And taking more Sweet and lo’ packets other than the amount you need for the cup of coffee or tea sitting  in front of you at the diner is still stealing. No matter how my mother tries to justify it to me. And so is taking shampoo and conditioner bottles off of the housekeeper’s cart at the hotel. The only time it is not stealing is if you ask the waitress if you may take some packets home or if you ask the housekeeper at the hotel for some extra shampoo or conditioner. If there is full disclosure, there is no crime in my world.

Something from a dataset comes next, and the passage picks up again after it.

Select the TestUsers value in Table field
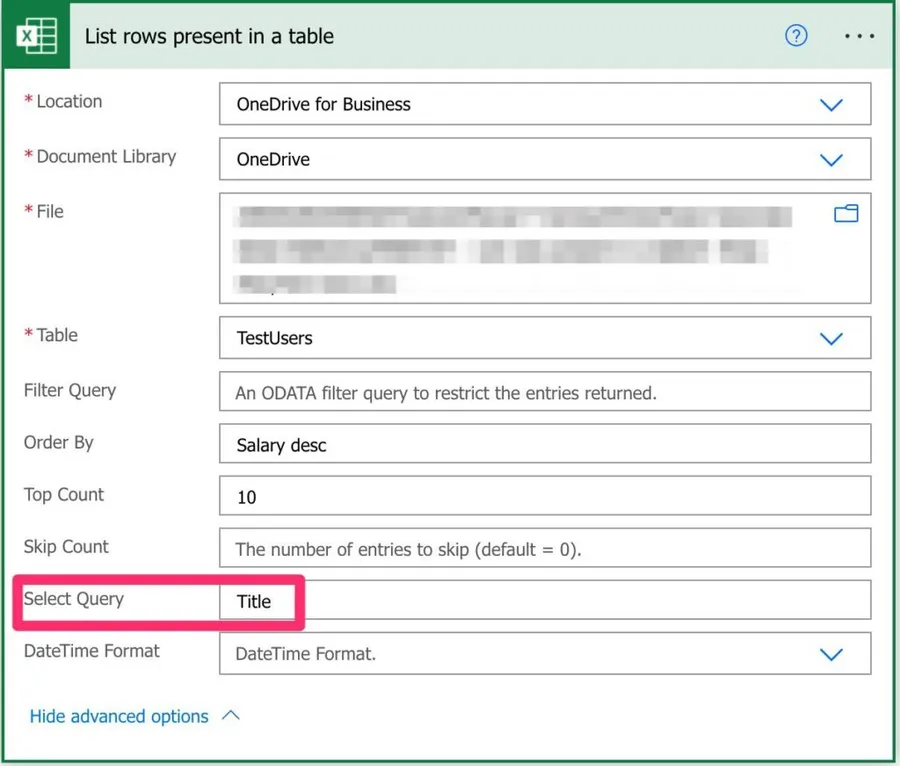Viewport: 900px width, 766px height. coord(275,338)
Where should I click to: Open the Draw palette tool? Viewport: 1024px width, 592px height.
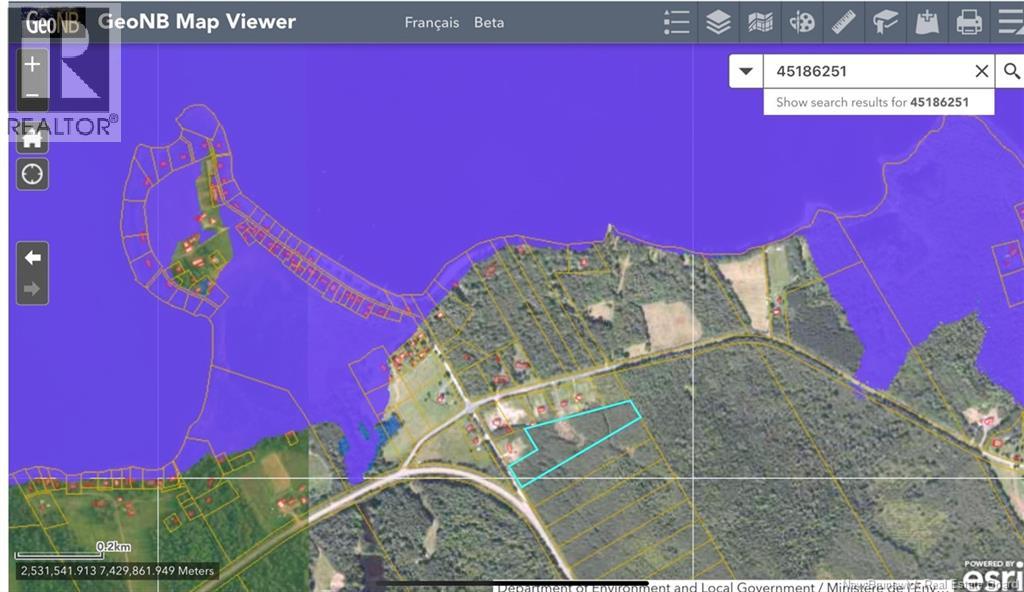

And so too with Dylan. If Dylan would have said these paintings are inspired by the photographs of so-in-so everyone would have complimented his creative skills—people would have applauded his ability to translate a photograph into a creative expression on canvas. But he didn’t do that---which is why people like me are so annoyed.
In my ethics class in college I was taught that there is no such thing as a white lie. Lying, even with the most altruistic of justifications, is still lying. So when you tell your child that Santa is coming—you are lying. So too is lying by omission—intentionally forgetting to disclose a detail or two automatically disqualifies truth. Just like copying someone else’s homework is cheating—even if you were too sick or busy to do it yourself---it is cheating even if you knew the answer anyway.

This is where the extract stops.